**SELECTED TEXT:**
When babies are under six years of age, their skin is about as tender and perfect as it ever gets. It has very little melanin – the pigment that causes the skin to look darker – meaning that there’s very little in the way of protection from UV rays. So, naturally, you’ll need them to wear kid’s sunscreen, right?
Actually, no, that’s not the case because until they reach the 6-month milestone, they should always be kept in the shade – meaning that sunscreen isn’t even in the picture.
Clothing Instead of Kid’s Sunscreen
Rather than bothering with trying to safely apply sunscreen to your baby’s delicate skin, you should be looking to cover them – meaning putting light-colored, loose-fitting clothing on. That should be topped off with a wide-brimmed hat, too, so that your little one’s face, neck and shoulders are also properly shaded from the sun.
Not only does putting on clothing like this make your baby look amazingly cute, it will also ensure that you’re not always worrying about how long you’ve been outside.
Avoid The Day’s Hottest Hours
Another way you can protect your baby’s skin is by avoiding the times of the day when the sun is highest in the sky and at its most intense. This generally happens between 10 in the morning and 4 in the afternoon, but again, it’s about covering up instead of considering putting kid’s sunscreen on them.
Most good strollers will have a sun cover that you can use or some kind of parasol to shade your baby. Combined with those loose-fitting clothes we mentioned earlier and you get a setup that gives your bundle of joy all the shade he or she needs.
But It’s Ok to Use it After 6 Months?
Absolutely it’s ok to use after 6 months of age, although that doesn’t mean you can forget about all your young kids using clothing and shade. Rather, it means that you should be gently introducing sunscreen into the equation – particularly as they grow older and you’re spending more time in the outdoors.

**INFORMATION PROVIDED:**

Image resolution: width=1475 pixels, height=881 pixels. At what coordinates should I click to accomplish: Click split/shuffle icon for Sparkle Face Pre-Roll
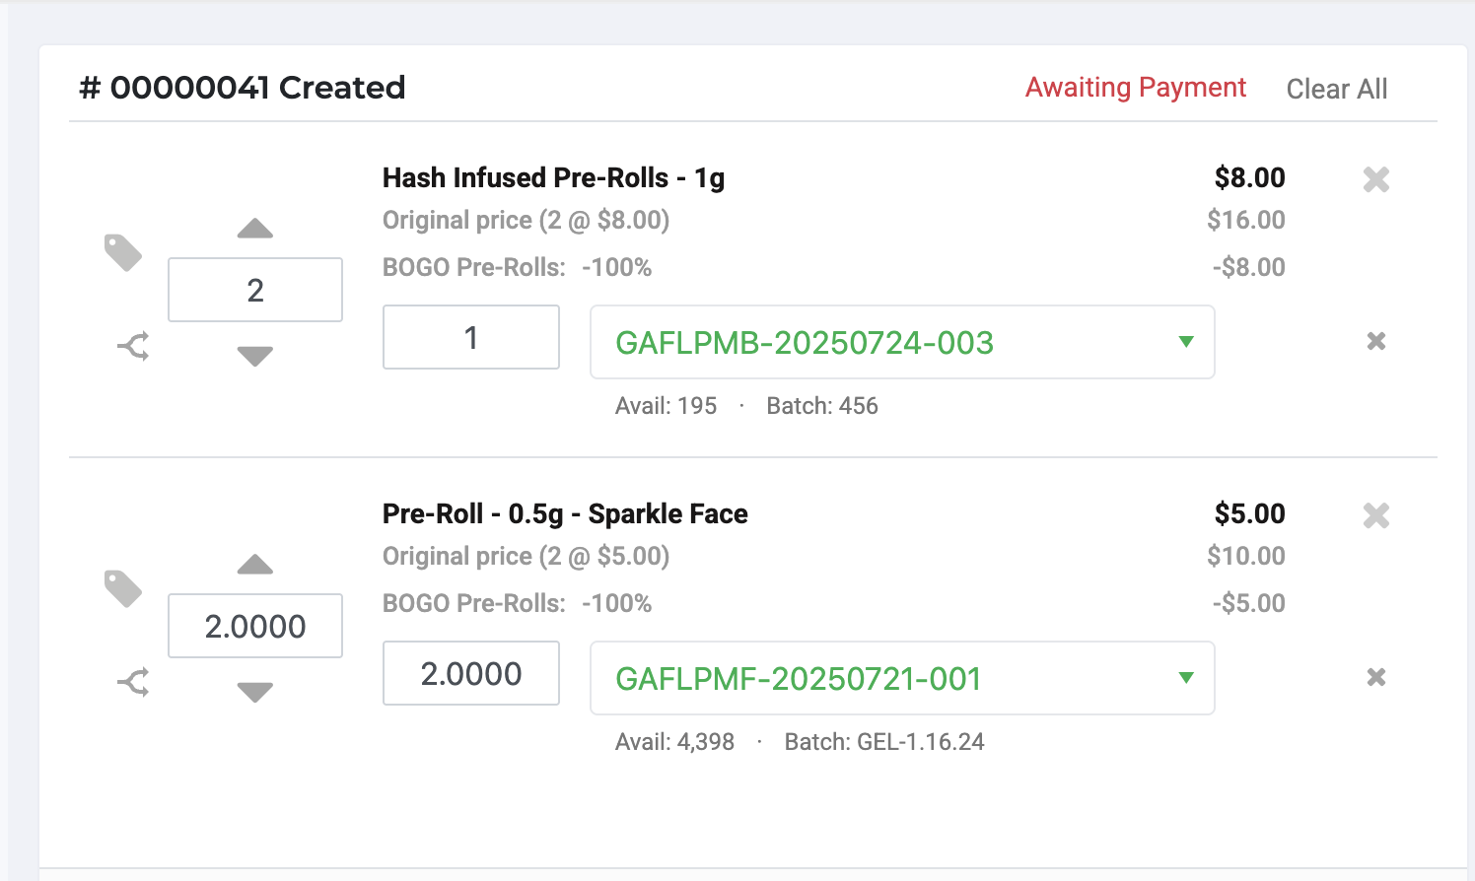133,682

**THINGS TO DO:**
**a.** According to the baby sun-protection article, between which hours is the sun generally at its most intense?
**b.** Reproduce the baby sun-protection article between "Actually, no, that’s" and "from the sun.", inclusive.
**c.** Write the next part of the baby sun-protection article, picking up after its final sentence.
The listing has no connection to the baby sun-protection article.

**RESULTS IN ORDER:**
**a.** Between 10 in the morning and 4 in the afternoon.

**b.**
Actually, no, that’s not the case because until they reach the 6-month milestone, they should always be kept in the shade – meaning that sunscreen isn’t even in the picture.
Clothing Instead of Kid’s Sunscreen
Rather than bothering with trying to safely apply sunscreen to your baby’s delicate skin, you should be looking to cover them – meaning putting light-colored, loose-fitting clothing on. That should be topped off with a wide-brimmed hat, too, so that your little one’s face, neck and shoulders are also properly shaded from the sun.

**c.**
Whatever you do, however, the aim is always to stop your baby from getting burnt, as it can actually turn into a very real medical emergency. We’d recommend, for the first year or two, routinely using clothing, shade AND sunscreen to protect the hands feet and arms.
Use Kid’s Sunscreen As the Manufacturer Intended
So, when it comes down to it, you should be remembering these basic facts; 1) children under the age of six months shouldn’t wear it because they’re not ready to go into the sun just yet, 2) your main aim is stopping sun exposure, so while you can’t use sunscreen, you can use shade, parasols, hats and clothing, and 3) avoid the middle of the day when the sun is at its peak.
Follow these rules, and you won’t have to go through the misery of dealing with a baby with sunburn. What’s more, your little one won’t be put at higher risk of developing cancer later in their lives – something that jumps dramatically after just one bout of sunburn.
After 6 months, it’s something to consider, but before then, just do everything you can to ensure they’re never in direct sunlight – even when they’re indoors. UV rays can do just as much damage through a window as when you’re outside, so always have this in mind.